Fonua tackles the impact of climate change on Pacific peoples.

So while debates and discussions rage about climate change, renewal energy and fossil fuels, Tu'ua says many in the Pacific have gone well beyond needing more talk about the issue. They need action - urgently.

As one of Auckland's emerging Pacific theatre-makers, he hopes Fonua will continue to draw attention to climate change but also offer ideas about what each and every one of us can do.

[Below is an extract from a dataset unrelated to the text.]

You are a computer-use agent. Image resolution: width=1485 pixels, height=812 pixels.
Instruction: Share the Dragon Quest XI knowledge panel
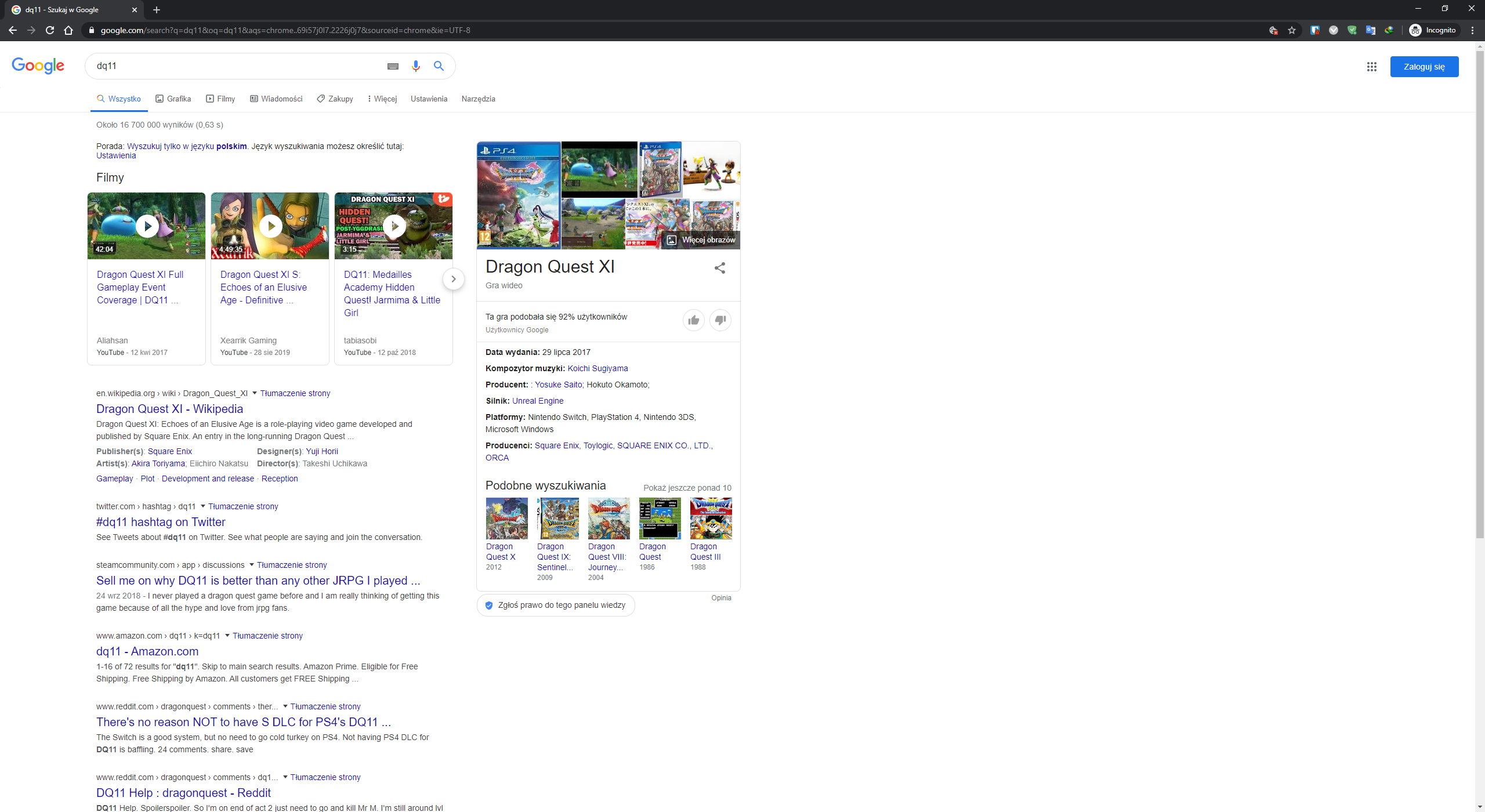(x=719, y=268)
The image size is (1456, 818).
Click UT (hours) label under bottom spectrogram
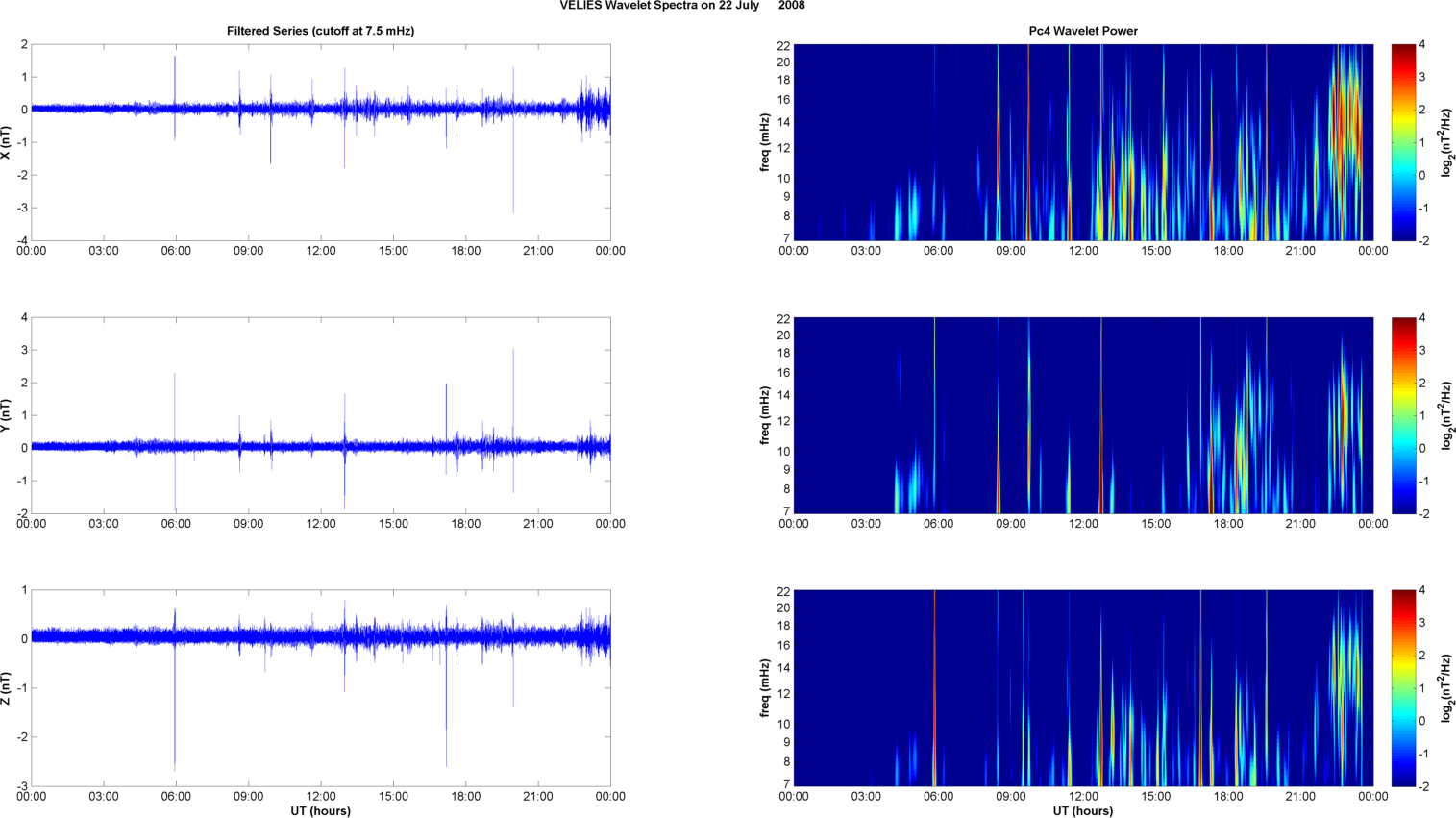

"It sounds like a cliche but you know if we all walked down to the shops instead of driving or took the bus to work, recycled, cut our consumption of stuff like plastic bags, it would make a difference. It takes a village to make effective change, but it takes one individual to start that change."
Fonua: March 11 and 12 at 8pm, Mangere Arts Centre.

EYE SPY
While Tu'ua was speaking to aspiring performers, photographers Brendan Kitto, Emily Mafile'o, Raymond Sagapolutele and Jos Wheeler were introducing children aged 6-12 to the joys of photography.

Forty kids, from all over Auckland, were given a basic Canon camera and a five-day photography course. They took pictures before choosing which to show in Eye Spy exhibitions across the region.

Sagapolutele, from Manurewa, says day one saw a lot of selfies taken.

"That's understandable given the way things are, but then there was a subtle shift when the kids started moving the camera away from them and focusing on their families, their pets - if they had them - the food they ate for dinner or the places around them."

What emerged was a clear picture of young lives and what's important to them. It turns out it's not so different to when Sagapolutele was playing around with cameras in the 1970s and 80s.

"For a lot of them, there was a really strong family theme," he said.

"Even when the parents were separated, they wanted both mum and dad in the photos because they love them equally. The connection to family and friends seemed to come through most often."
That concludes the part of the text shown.